Title:

Moneyball

Author:

Michael Lewis

Category:

Non Fiction

Rating:

Date Reviewed:

May 22, 2006

am not a baseball fan, I am an NBA fan. I also watch the NFL and Notre Dame football, but I am not interested in baseball, I usually don't watch the World Series. Yet I found Moneyball, by Michael Lewis, to be a tremendously interesting read. I finished it in four evenings. It is the inside true story about how Billy Beane, the general manager of the Oakland A's, is forced to try a novel approach to winning baseball games because his owner is not rich enough to compete with the wealthy clubs like the Red Sox and the Yankees. The A's limited budget forces Beane to use novel statistics when evaluating baseball players, as he sifts through the legions of available players, trying to find hidden gems. You wouldn't think a book about offbeat baseball statistic would be so compelling, but Lewis apparently has the knack to write about anything and make it interesting, much like Malcolm Gladwell and John McPhee. (This is the first book by Lewis that I have read, but if he is this good an author, maybe I should look into Liar's Poker or the New New Thing. Just a few more books on my ever expanding to-be-read-someday list!)

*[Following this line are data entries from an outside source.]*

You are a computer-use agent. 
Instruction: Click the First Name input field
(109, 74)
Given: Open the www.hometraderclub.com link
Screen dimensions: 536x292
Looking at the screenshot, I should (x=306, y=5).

Beane doesn't invent the new baseball statistics, but he is the first general manager with the courage to make decisions based upon them. The grandfather of the idea of re-evaluating baseball by taking a different look at baseball statistics is Bill James, who published the Baseball Abstract for about a dozen years in a row. James asks questions, and then sets out to find statistics that will prove or disprove the question. It turns out that the best offensive baseball statistic is on base percentage. A team gets only 3 outs per inning, so it stands to reason that the higher a percentage that a player gets on base (ie: doesn't make an out), the longer the inning is extended and the better the chance is for scoring. This statistic leads Beane to try and get unpromising players who are great at getting walks.

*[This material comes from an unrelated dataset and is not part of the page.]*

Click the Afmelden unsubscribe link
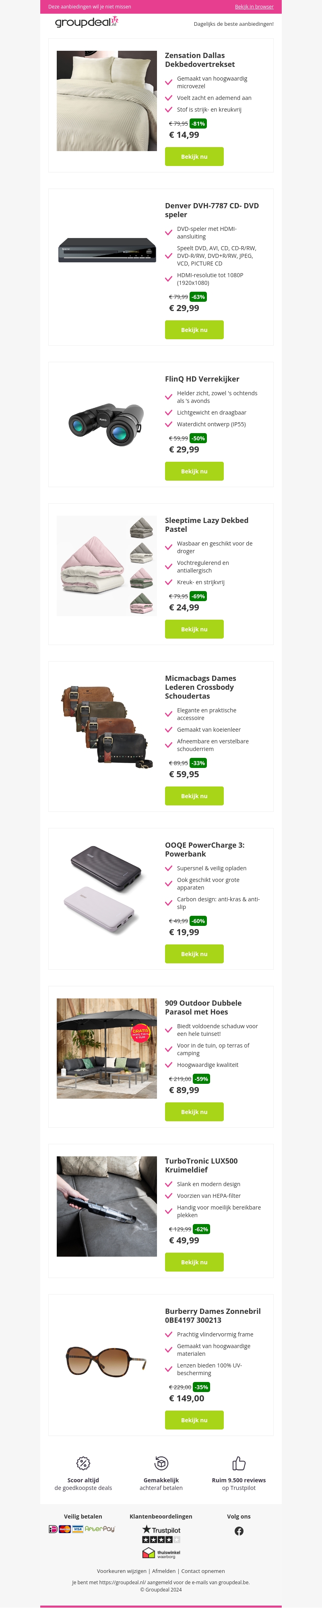This screenshot has height=1608, width=322. (163, 1571)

It is a riveting read to be inside the Oakland A's headquarters on the day of the baseball draft. The A's have targetted 20 players that they think are desirable, based upon their unconventional methods of evaluating players. One strategy - avoid high school players, instead draft college players who have a proven track record against tougher competition. Any body can dominate in high school, but how does a player respond when the competition is tougher? Indeed, we learn that Billy Beane himself was a star high school draft pick, a can't miss prospect who lacked the mental toughness to meet the high expectations, and so never succeeded as a player. The A's want a guy named Nick Swisher, but through phone calls they despair that the Mets will take him. Moneyball was published in 2003, I checked on the MLB website, and find that there is indeed a guy named Nick Swisher on the A's roster (as of the moment of this writing in May 2006, Nick is hitting .305, with an on base percentage of 1.023, but he has 40 strike outs in 167 at bats - that sounds like "free swinging", which is exactly the opposite of the A's conservative "get on base" strategy.) Eventually, the A's end up with 16 or so of the players on their wish list, an astonishing number, considering they would have been elated to get six or seven of the twenty targetted players.

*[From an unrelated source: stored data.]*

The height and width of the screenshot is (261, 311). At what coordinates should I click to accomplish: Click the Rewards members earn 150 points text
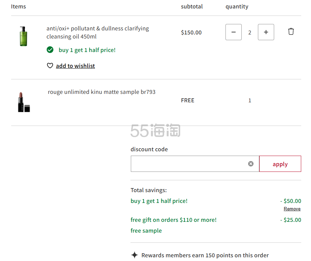[205, 255]
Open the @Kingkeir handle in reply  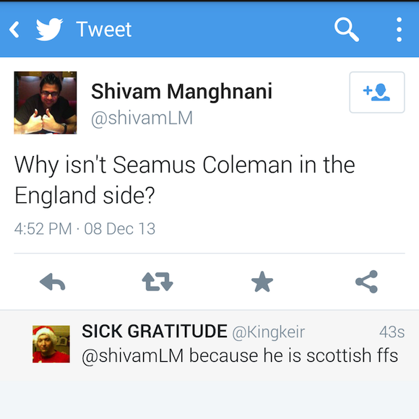(269, 332)
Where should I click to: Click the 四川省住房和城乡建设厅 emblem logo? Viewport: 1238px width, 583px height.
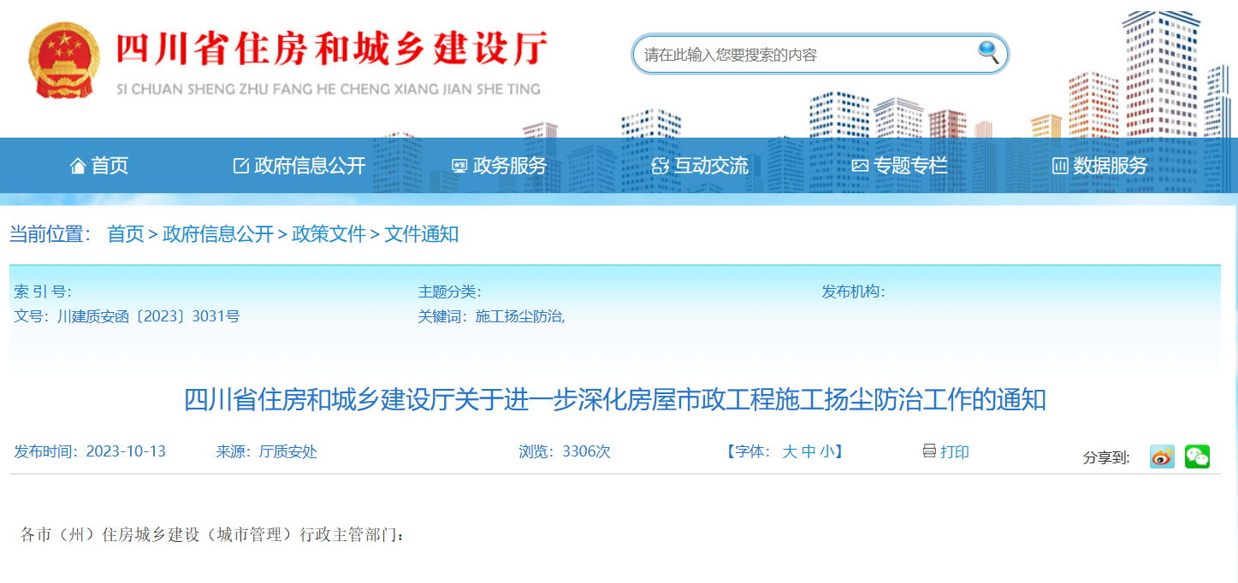[x=65, y=57]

We get the story of Jeremy Brown, a fat catcher from Alabama, who leads all of college baseball in on base percentage, but he looks so unlike a pro-prospect that apparently not a single team has any interest in him. When the A's contact Jeremy Brown prior to the draft, they promise him they will take him if he will sign a below market value contract. Faced with not getting drafted at all, Brown readily agrees. This is one way the money-strapped A's try to compete, by getting players cheap. (Brown is currently listed on the MLB website as an Oakland A, but he has no statistics for the last 3 years, so apparently he has never gotten into a game.) Thus, the A's get David Justice for one year, when he is 36, because everyone else sees him as a washed up player, but the A's see him as a bargain considering the production versus what he commands on the open market. There are some interesting numbers on player payroll compared to the number of team wins, of course the A's are the most economical, because they make the playoffs with the second lowest payroll.

I would never have picked up a baseball book unless my friend had recommended it, but now I wonder if shouldn't pick up Ball Four, which is supposed to be another classic baseball book.